[Records from a data collection]

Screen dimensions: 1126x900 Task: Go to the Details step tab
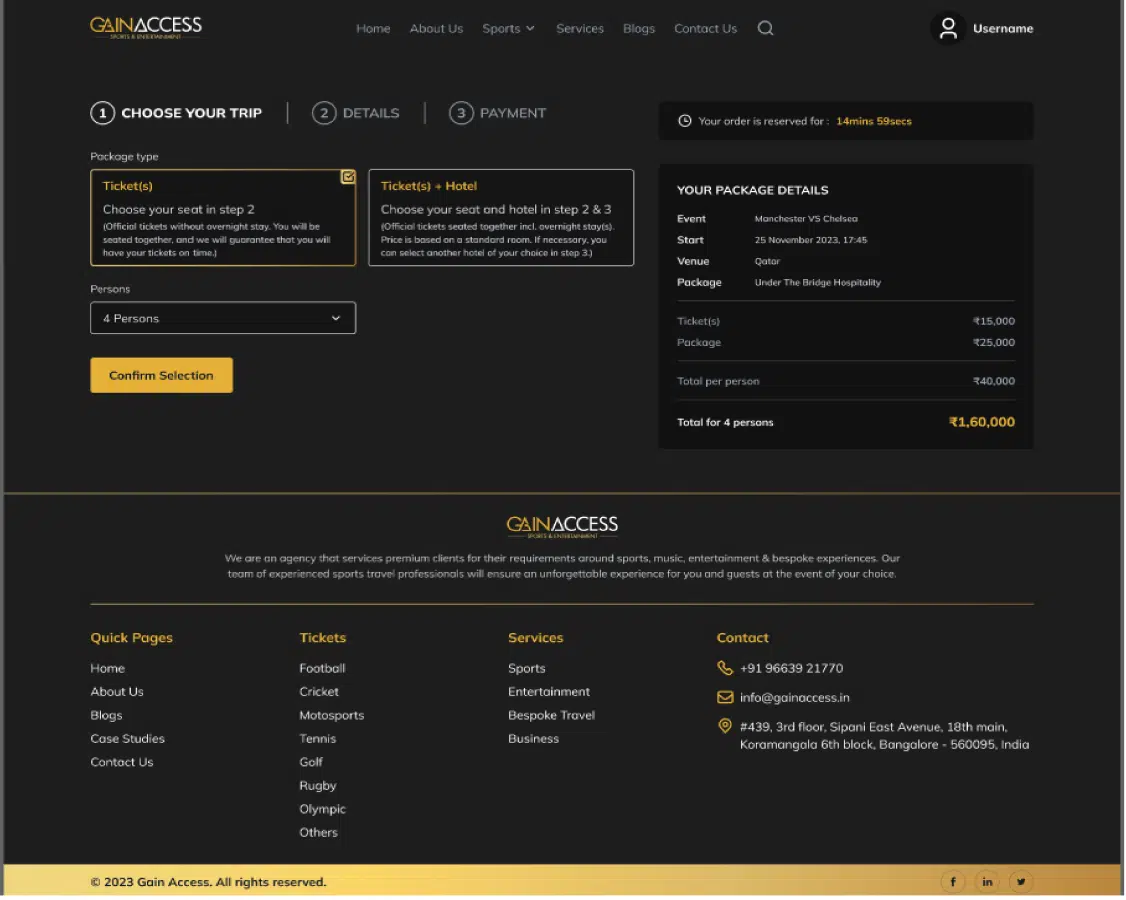coord(357,113)
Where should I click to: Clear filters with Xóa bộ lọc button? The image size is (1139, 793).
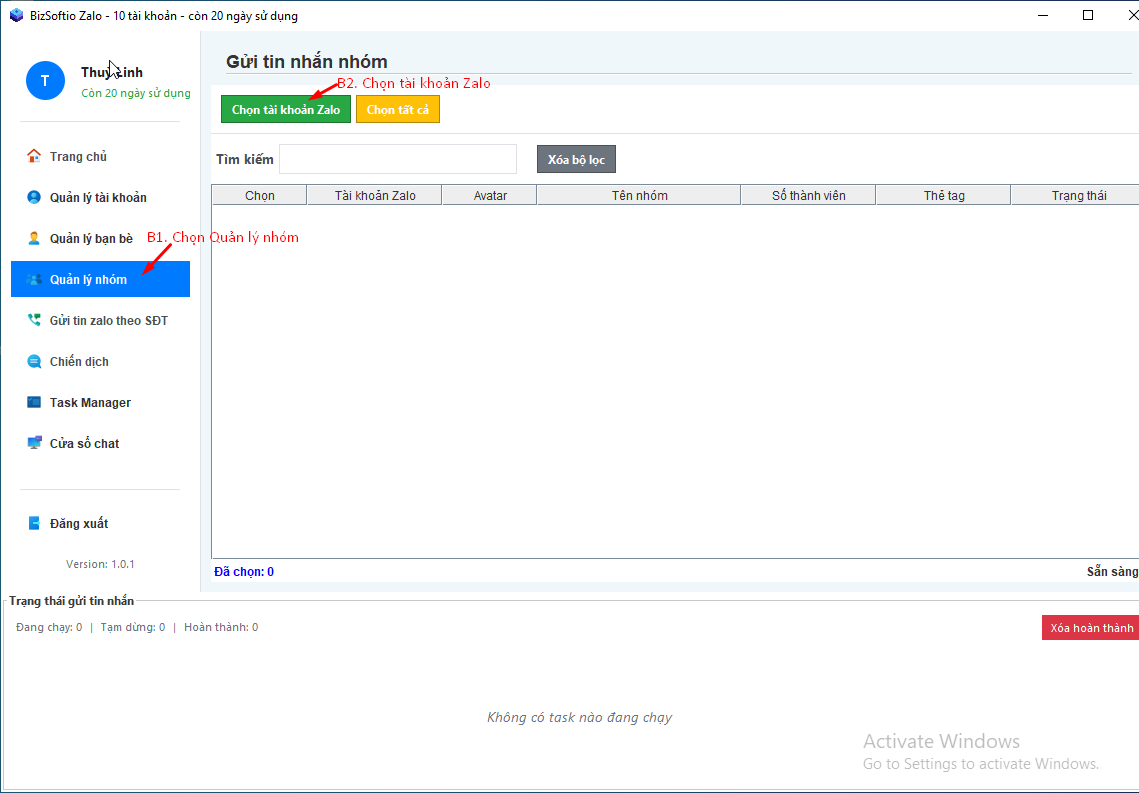point(576,160)
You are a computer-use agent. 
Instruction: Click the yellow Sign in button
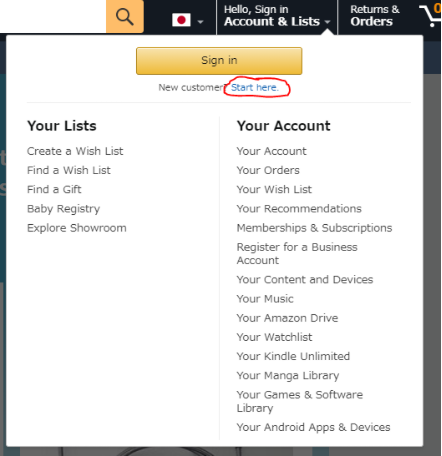point(219,61)
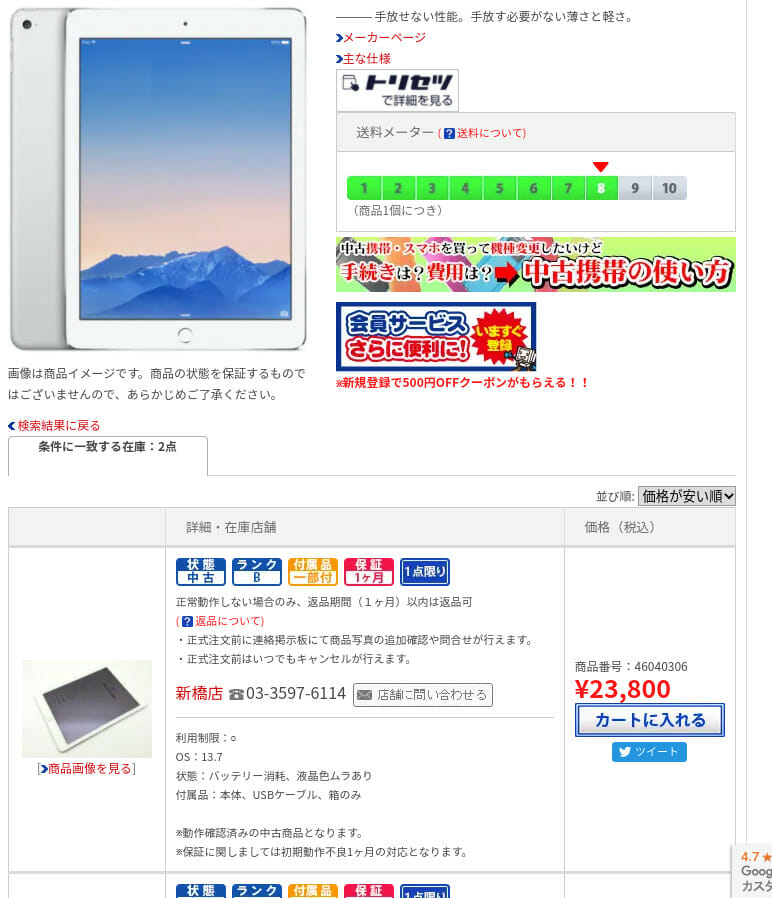Click question mark icon beside 送料について
Image resolution: width=772 pixels, height=898 pixels.
click(x=450, y=133)
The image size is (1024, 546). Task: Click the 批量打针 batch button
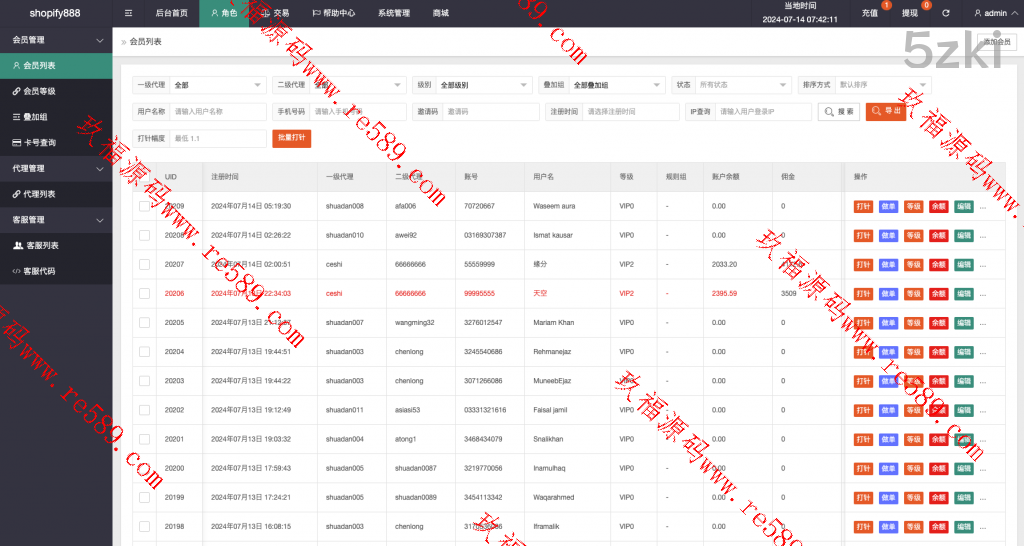(x=291, y=139)

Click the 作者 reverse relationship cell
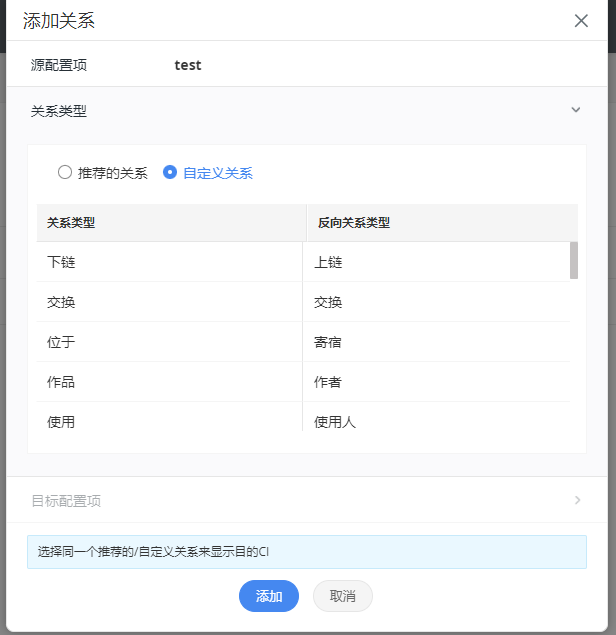(x=437, y=382)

## Exercise goal:
Nothing but the text is wanted: repeat the data above exactly, without its images.

## Exercise answer:
Screen dimensions: 1126x900 Task: Go to the Details step tab
coord(357,113)
Where should I click to: Clear filters with Xóa bộ lọc button? The image size is (1139, 793).
point(576,160)
You are a computer-use agent. 
Instruction: Click the yellow Sign in button
point(219,61)
Click question mark icon beside 送料について
Image resolution: width=772 pixels, height=898 pixels.
click(x=450, y=133)
The image size is (1024, 546). Task: Click the 批量打针 batch button
(x=291, y=139)

Click the 作者 reverse relationship cell
(x=437, y=382)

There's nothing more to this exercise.